Page excerpt:
(begin)

The Facebook group really re-energized my interest in Bloop, and keeping this guy trucking along for good. I was surprised at how easy it was to recover all of my old accounts -- even the stupid troll one. I'm looking back at all of my old entries, most of which I hope are privatized and... wow, they hurt to read. It's like looking into the mind of my blunder years. Most people get nothing but pictures and maybe a physical diary, but I get all of the inner thoughts of an idiot teenager.
It is super interesting, but boy is it difficult to get through. I'm surprised at how much I separated my real life from my online life, despite how much time I spent trying to get the people in my life to make accounts here.
I don't know if I feel all that good reading through it all. I'm lucky enough to have had my life get better and better over time. I was unhappy as a teenager, and I couldn't wait to grow up. While most people tend to look back at their formative years fondly, I feel... indescript feelings? It's like a strong indifference. The term bittersweet comes to mind, but I don't know if the sweet part is all that sweet.

(end)

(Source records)
(begin)

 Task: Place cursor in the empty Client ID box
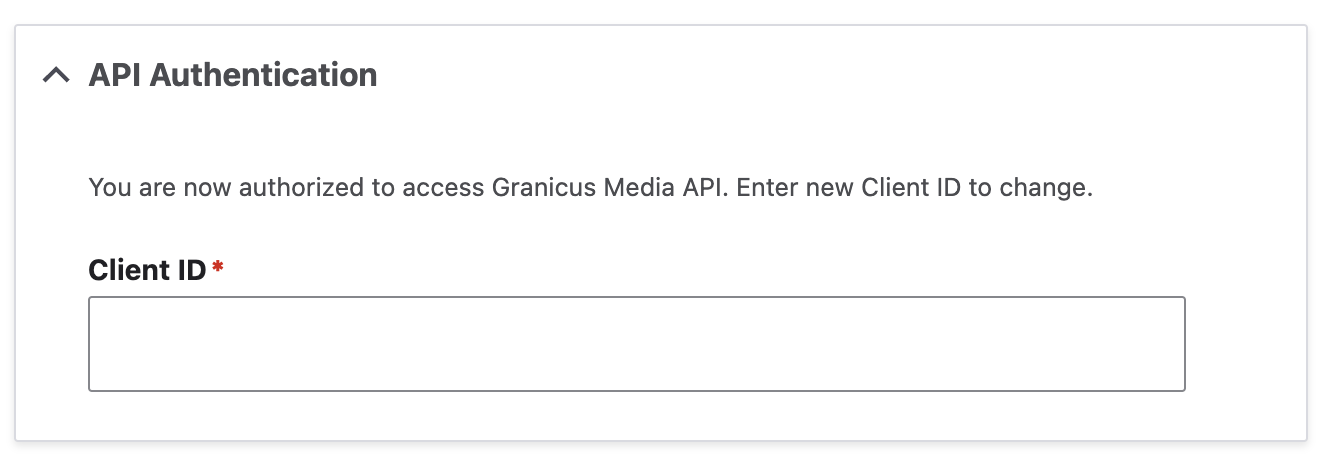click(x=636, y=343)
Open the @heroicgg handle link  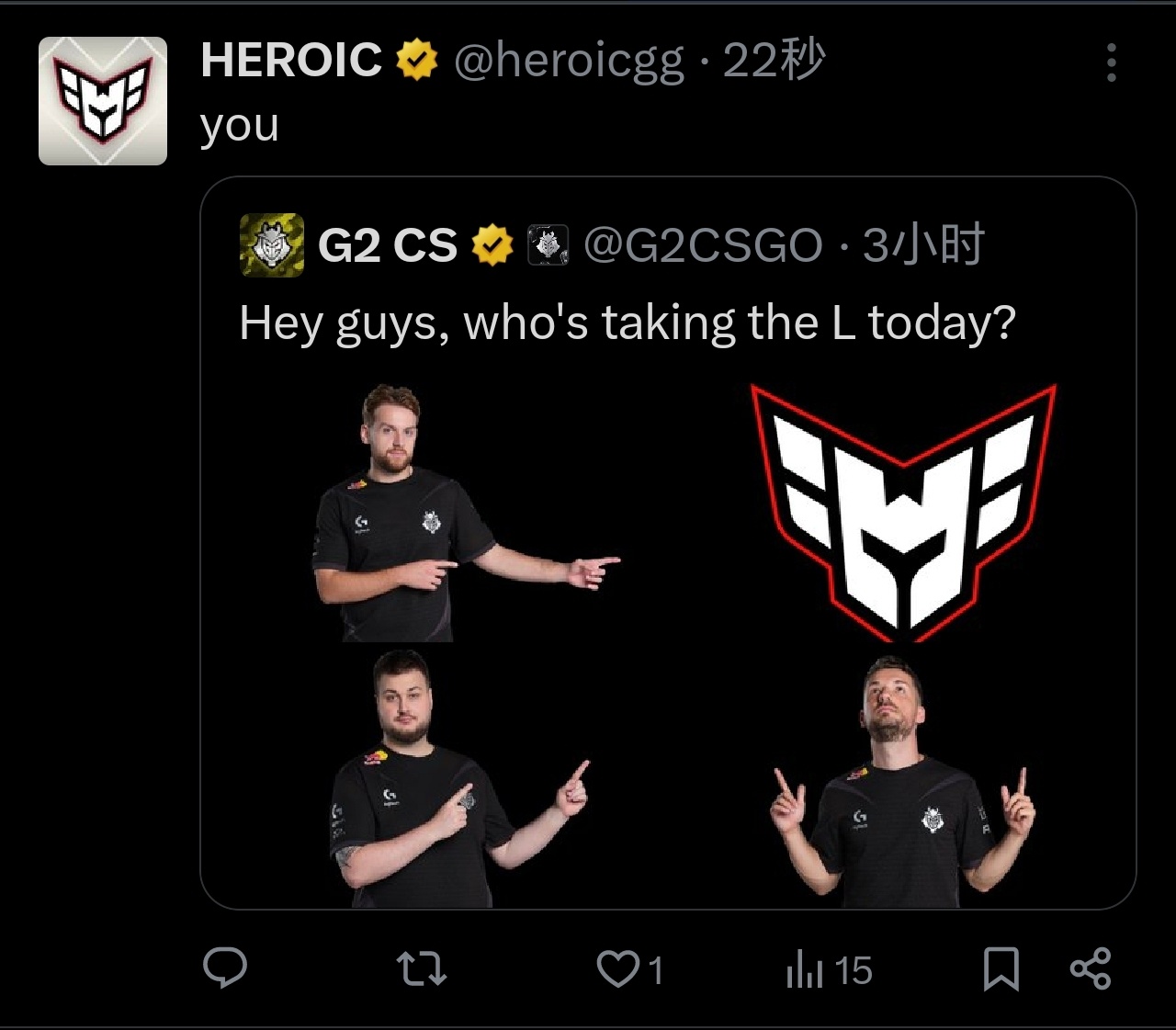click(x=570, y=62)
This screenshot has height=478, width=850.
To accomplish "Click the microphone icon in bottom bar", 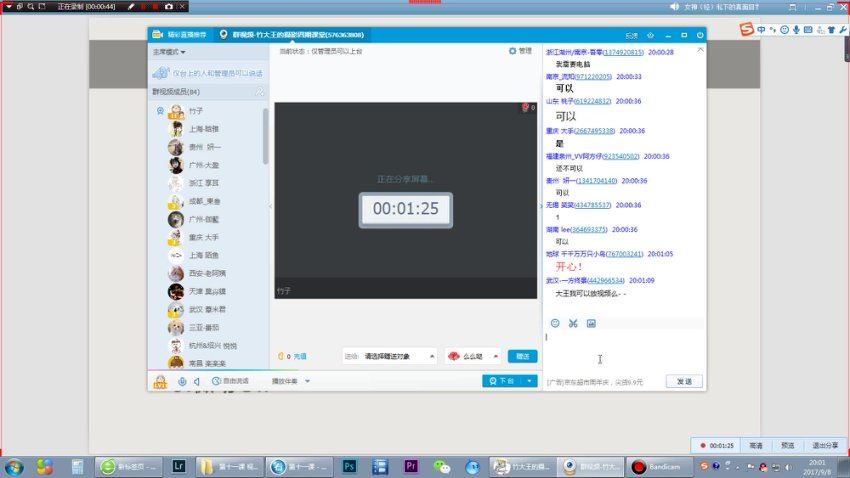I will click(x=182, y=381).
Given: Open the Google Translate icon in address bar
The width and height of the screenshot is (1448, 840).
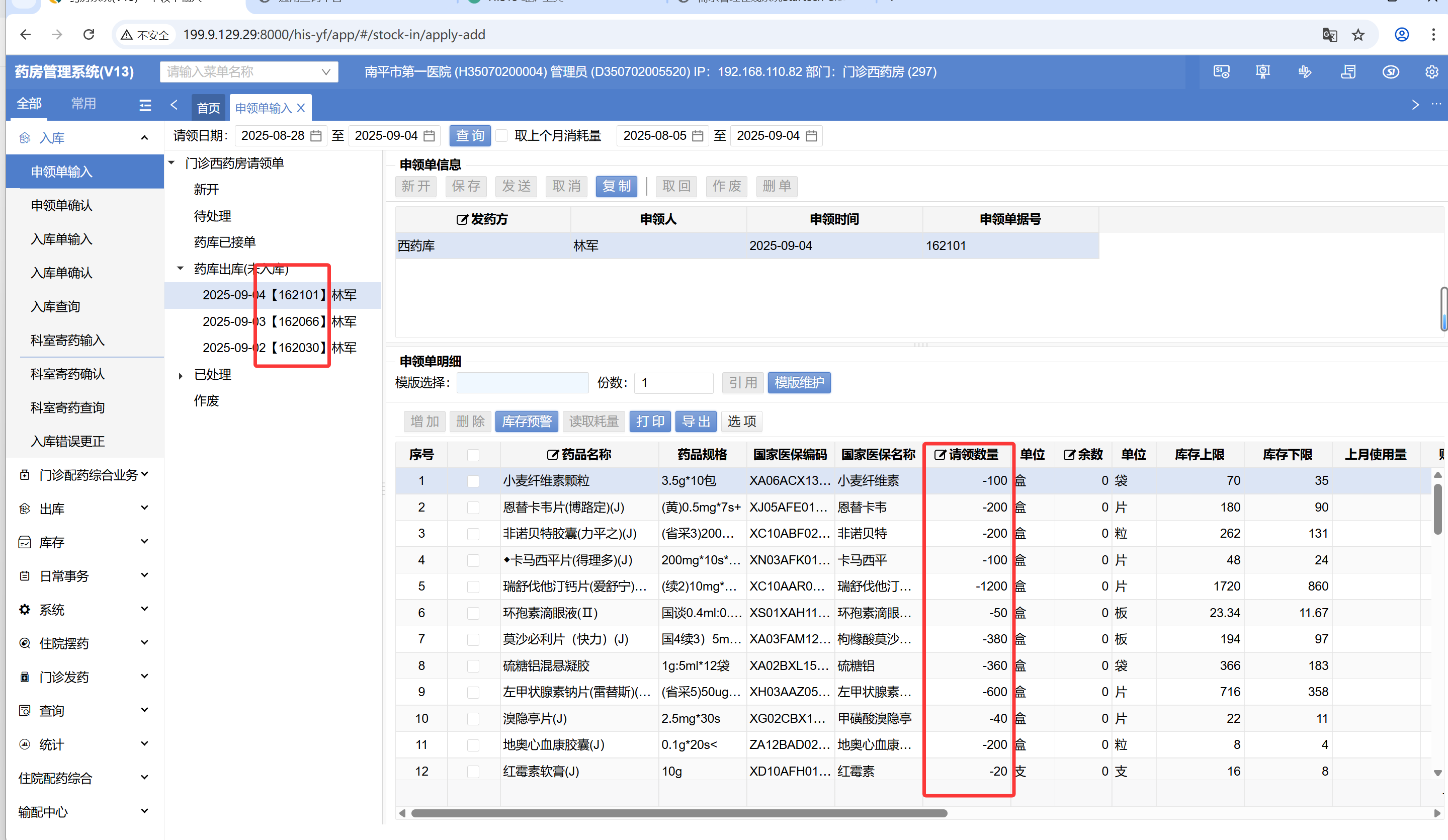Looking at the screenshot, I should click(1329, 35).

(end)

Objective 1: Copy the blog post from "I don't know if I" up to and including "all that sweet.".
Objective 2: In the source records, from the line with "Given: Open the" through the last line, replace "address bar" with "URL bar" and change nothing else. Give only those lines, and leave out the pictures.

Correct output 1:
I don't know if I feel all that good reading through it all. I'm lucky enough to have had my life get better and better over time. I was unhappy as a teenager, and I couldn't wait to grow up. While most people tend to look back at their formative years fondly, I feel... indescript feelings? It's like a strong indifference. The term bittersweet comes to mind, but I don't know if the sweet part is all that sweet.

Correct output 2:
Given: Open the Google Translate icon in URL bar
The width and height of the screenshot is (1448, 840).
Looking at the screenshot, I should click(1329, 35).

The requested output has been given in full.